*EXERCISE AIM:*
Please output the entries below without altering a single character.

*SOURCE DATA:*

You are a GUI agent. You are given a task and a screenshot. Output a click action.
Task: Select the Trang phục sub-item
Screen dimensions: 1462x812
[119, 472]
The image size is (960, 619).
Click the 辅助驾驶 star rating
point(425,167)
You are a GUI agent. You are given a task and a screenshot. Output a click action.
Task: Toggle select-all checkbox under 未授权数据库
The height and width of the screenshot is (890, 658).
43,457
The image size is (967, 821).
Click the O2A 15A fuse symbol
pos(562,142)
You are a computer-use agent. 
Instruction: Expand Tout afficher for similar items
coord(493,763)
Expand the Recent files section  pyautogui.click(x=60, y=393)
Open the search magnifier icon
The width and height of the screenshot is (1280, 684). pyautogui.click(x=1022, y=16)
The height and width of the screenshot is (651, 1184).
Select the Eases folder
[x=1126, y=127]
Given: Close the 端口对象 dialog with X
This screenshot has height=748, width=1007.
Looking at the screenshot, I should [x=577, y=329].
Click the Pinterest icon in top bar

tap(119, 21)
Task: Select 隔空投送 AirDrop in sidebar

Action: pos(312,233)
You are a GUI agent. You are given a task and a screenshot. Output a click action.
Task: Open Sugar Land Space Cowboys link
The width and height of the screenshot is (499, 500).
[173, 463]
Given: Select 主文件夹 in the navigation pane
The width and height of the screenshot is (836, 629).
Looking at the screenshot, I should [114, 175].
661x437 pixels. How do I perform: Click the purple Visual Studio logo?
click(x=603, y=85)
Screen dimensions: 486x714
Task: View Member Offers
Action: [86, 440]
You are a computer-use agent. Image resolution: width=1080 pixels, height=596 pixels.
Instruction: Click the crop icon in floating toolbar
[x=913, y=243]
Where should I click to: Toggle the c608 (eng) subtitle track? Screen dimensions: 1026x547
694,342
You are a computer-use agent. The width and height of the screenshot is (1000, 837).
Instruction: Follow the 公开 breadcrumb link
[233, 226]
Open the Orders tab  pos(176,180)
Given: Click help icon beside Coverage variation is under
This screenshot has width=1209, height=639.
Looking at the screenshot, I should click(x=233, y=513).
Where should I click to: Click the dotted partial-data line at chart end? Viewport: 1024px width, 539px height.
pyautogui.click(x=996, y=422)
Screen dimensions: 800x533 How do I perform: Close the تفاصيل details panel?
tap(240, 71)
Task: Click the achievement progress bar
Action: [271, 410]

*WORKED SOLUTION:*
You are a GUI agent. You are given a task and a screenshot. Output a click action.
Task: Select the Trang phục sub-item
Screen dimensions: 1462x812
[119, 472]
The image size is (960, 619).
Click the 辅助驾驶 star rating
point(425,167)
You are a GUI agent. You are given a task and a screenshot. Output a click action.
Task: Toggle select-all checkbox under 未授权数据库
The height and width of the screenshot is (890, 658).
43,457
The image size is (967, 821).
Click the O2A 15A fuse symbol
pos(562,142)
You are a computer-use agent. 
Instruction: Expand Tout afficher for similar items
coord(493,763)
Expand the Recent files section  pyautogui.click(x=60, y=393)
Open the search magnifier icon
The width and height of the screenshot is (1280, 684). pyautogui.click(x=1022, y=16)
The height and width of the screenshot is (651, 1184).
Select the Eases folder
[x=1126, y=127]
Given: Close the 端口对象 dialog with X
This screenshot has height=748, width=1007.
Looking at the screenshot, I should [x=577, y=329].
Click the Pinterest icon in top bar

tap(119, 21)
Task: Select 隔空投送 AirDrop in sidebar

Action: pos(312,233)
You are a GUI agent. You are given a task and a screenshot. Output a click action.
Task: Open Sugar Land Space Cowboys link
The width and height of the screenshot is (499, 500).
[173, 463]
Given: Select 主文件夹 in the navigation pane
The width and height of the screenshot is (836, 629).
Looking at the screenshot, I should [114, 175].
661x437 pixels. How do I perform: Click the purple Visual Studio logo?
click(x=603, y=85)
Screen dimensions: 486x714
Task: View Member Offers
Action: [86, 440]
You are a computer-use agent. Image resolution: width=1080 pixels, height=596 pixels.
Instruction: Click the crop icon in floating toolbar
[x=913, y=243]
Where should I click to: Toggle the c608 (eng) subtitle track? Screen dimensions: 1026x547
694,342
You are a computer-use agent. The width and height of the screenshot is (1000, 837).
Instruction: Follow the 公开 breadcrumb link
[233, 226]
Open the Orders tab  pos(176,180)
Given: Click help icon beside Coverage variation is under
This screenshot has width=1209, height=639.
Looking at the screenshot, I should click(x=233, y=513).
Where should I click to: Click the dotted partial-data line at chart end? Viewport: 1024px width, 539px height.
pyautogui.click(x=996, y=422)
Screen dimensions: 800x533 How do I perform: Close the تفاصيل details panel?
tap(240, 71)
Task: Click the achievement progress bar
Action: [271, 410]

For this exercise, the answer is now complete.